Information provided
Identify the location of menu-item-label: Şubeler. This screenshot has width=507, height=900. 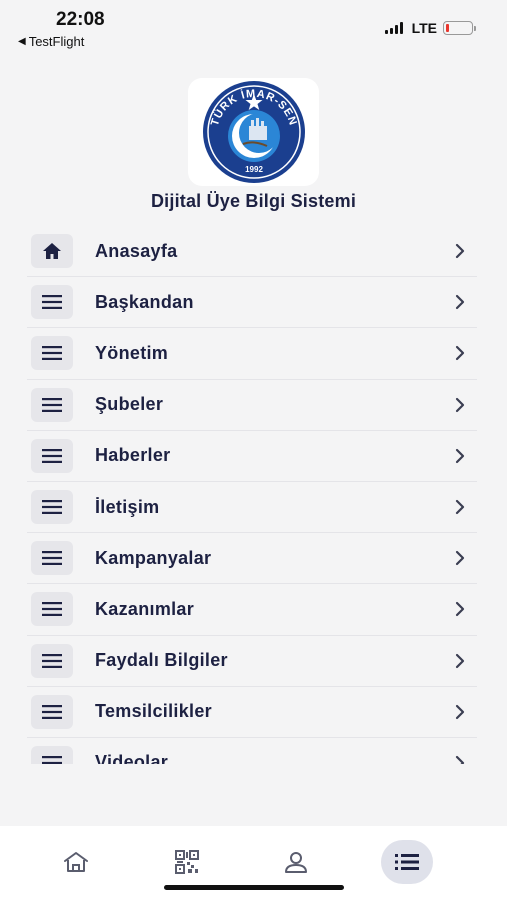
(130, 404).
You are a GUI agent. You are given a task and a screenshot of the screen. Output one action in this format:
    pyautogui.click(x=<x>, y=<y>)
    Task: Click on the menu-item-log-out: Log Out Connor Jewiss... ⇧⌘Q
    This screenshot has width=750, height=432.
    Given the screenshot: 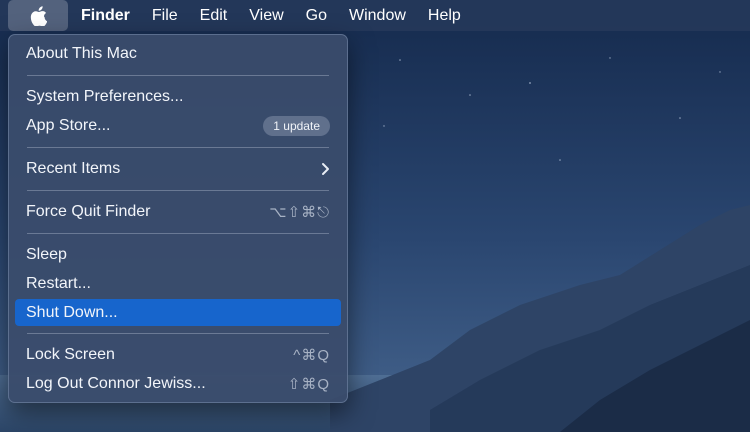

Work to complete
Render every line of the records above as a JSON list of strings, one string per line, skipping blank lines and leaving the pictures out.

Solved exercise
[
  "Identify the location of menu-item-label: Şubeler. This screenshot has width=507, height=900. ",
  "(130, 404).",
  "You are a GUI agent. You are given a task and a screenshot of the screen. Output one action in this format:",
  "    pyautogui.click(x=<x>, y=<y>)",
  "    Task: Click on the menu-item-log-out: Log Out Connor Jewiss... ⇧⌘Q",
  "    This screenshot has width=750, height=432.",
  "    Given the screenshot: "
]